Roneet Lev, MD FACEP is Vice-President of IASIC and was the first Chief Medical Officer of
the White House Office of National Drug Control Policy, ONDCP, 2018-2020. She brought refreshing frontline medical experience to national health policy. She is a nationally acclaimed medical expert and speaker who continues to treat patients in the emergency department and hosts a podcast titled High Truths on Drugs and Addiction. As a mother of four she relates to families who struggle. Lev uses data to drive change and is frequently quoted in print and television media. Lev is dually board certified in emergency and addiction medicine, bringing over 25 years of experience treating the frontline cases of addiction. She came to the White House as chief of the emergency department at Scripps Mercy Hospital in
San Diego. In 2012, she established and chaired the San Diego Prescription Drug Abuse Medical Task Force, the first of its kind in California that integrated physicians of various specialties along with hospitals, law enforcement, hospital administration, treatment programs and public health for the purpose of decreasing deaths and mortality from prescription drugs.
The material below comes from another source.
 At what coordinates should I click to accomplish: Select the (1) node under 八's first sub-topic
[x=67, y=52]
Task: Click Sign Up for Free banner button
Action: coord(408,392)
Lev’s medical publications known as the “Death Diaries” studied the details of prescription patterns of people who died from accidental medication drug overdoses, giving insight to the causes of overdose and directing prevention efforts. Lev graduated from the University of Texas Medical School in San Antonio and completed her emergency medicine residency training at the University of California San Diego. Dr. Lev served as President of the California Chapter of the American College of Emergency Physicians in 2000. She is Founder and President of IEPC, Independent Emergency Physicians Consortium, an organization providing collaboration to independent emergency departments in California. Her program on Safe Prescribing in the emergency department won the 2014 National Association of Counties award. The California US Attorney’s office nominated her for the White House Champion of Change Award. Lev is an energetic leader with a passion to assist communities in preventing and treating addiction. She continues to practice medicine on the front lines and consults on clinical medicine and health policy. Visit:

Elizabeth Stuyt, M.D., Addiction Psychiatry is Secretary of IASIC

Dr. Stuyt is a board-certified Addiction Psychiatrist and has worked in the addiction/behavioral health field since 1990. She was the Medical Director for the Circle Program, a 90-day inpatient treatment program, funded by the state of Colorado, for persons with co-occurring mental illness and substance abuse who have failed other levels of treatment from June 1999 to May 2020. She was instrumental in helping the Circle Program to become tobacco free in January 2000 and has been a strong advocate of the need to address all addictions at the same time, including tobacco, to improve outcomes. She has been actively incorporating complementary treatments into treatment programs, including the 5-point ear acupuncture NADA (National Acupuncture Detoxification Association) protocol and BST (Brain Synchronization Therapy), to help patients
recover from addiction as well as trauma which often underlie addiction and chronic pain issues. Her current mission is to educate as many people as possible on the un-intended consequences of the commercialization of marijuana in Colorado, focusing primarily on the deleterious effects of high potency THC on the developing brain.